$p$-permutation equivalences between blocks of group algebras

TL;DR

This paper generalizes the concept of p-permutation equivalences between blocks of group algebras, showing they preserve key invariants and possess unique structural properties, using novel module-theoretic methods.

Contribution

It introduces a broader definition of p-permutation equivalences with new properties and invariants preservation, employing innovative techniques involving Brauer constructions and tensor products.

Findings

p-permutation equivalences preserve defect groups, fusion systems, and Külshammer-Puig classes

Such equivalences have only one maximal vertex constituent

The set of p-permutation equivalences is finite or empty

Abstract

We extend the notion of a {$p$-permutation equivalence} between two $p$-blocks $A$ and $B$ of finite groups $G$ and $H$, from the definition in [Boltje-Xu 2008] to a virtual $p$-permutation bimodule whose components have twisted diagonal vertices.

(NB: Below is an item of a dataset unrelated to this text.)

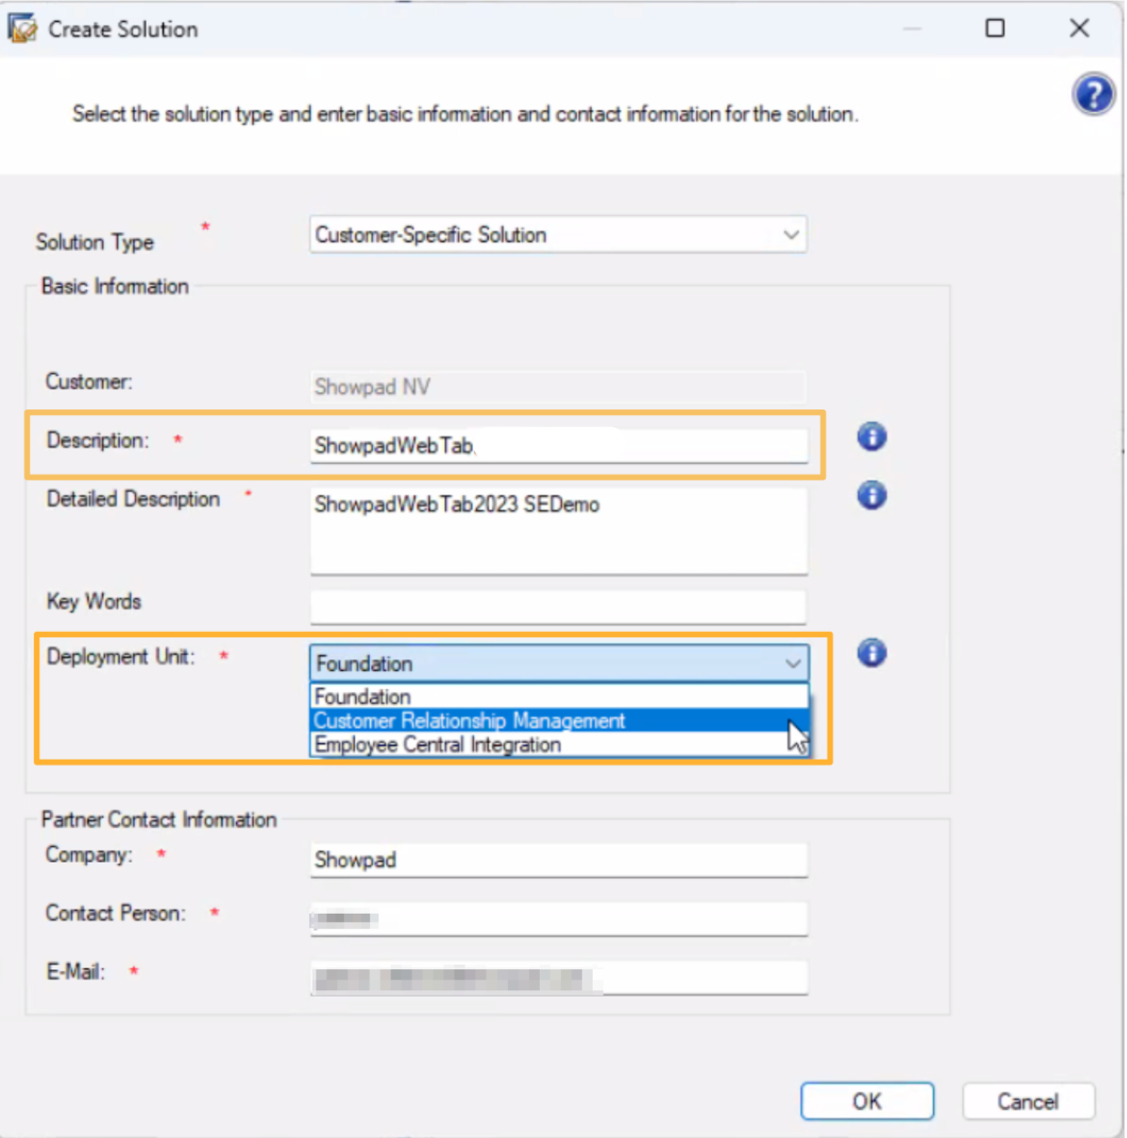Maximize the Create Solution dialog window
This screenshot has height=1138, width=1127.
pyautogui.click(x=995, y=28)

It is shown that various invariants of $A$ and $B$ are preserved, including defect groups, fusion systems, and K\"ulshammer-Puig classes. Moreover it is shown that $p$-permutation equivalences have additional surprising properties. They have only one constituent with maximal vertex and the set of $p$-permutation equivalences between $A$ and $B$ is finite (possibly empty). The paper uses new methods: a consequent use of module structures on subgroups of $G\times H$ arising from Brauer constructions which in general are not direct product subgroups, the necessary adaptation of the notion of tensor products between bimodules, and a general formula (stated in these new terms) for the Brauer construction of a tensor product of $p$-permutation bimodules.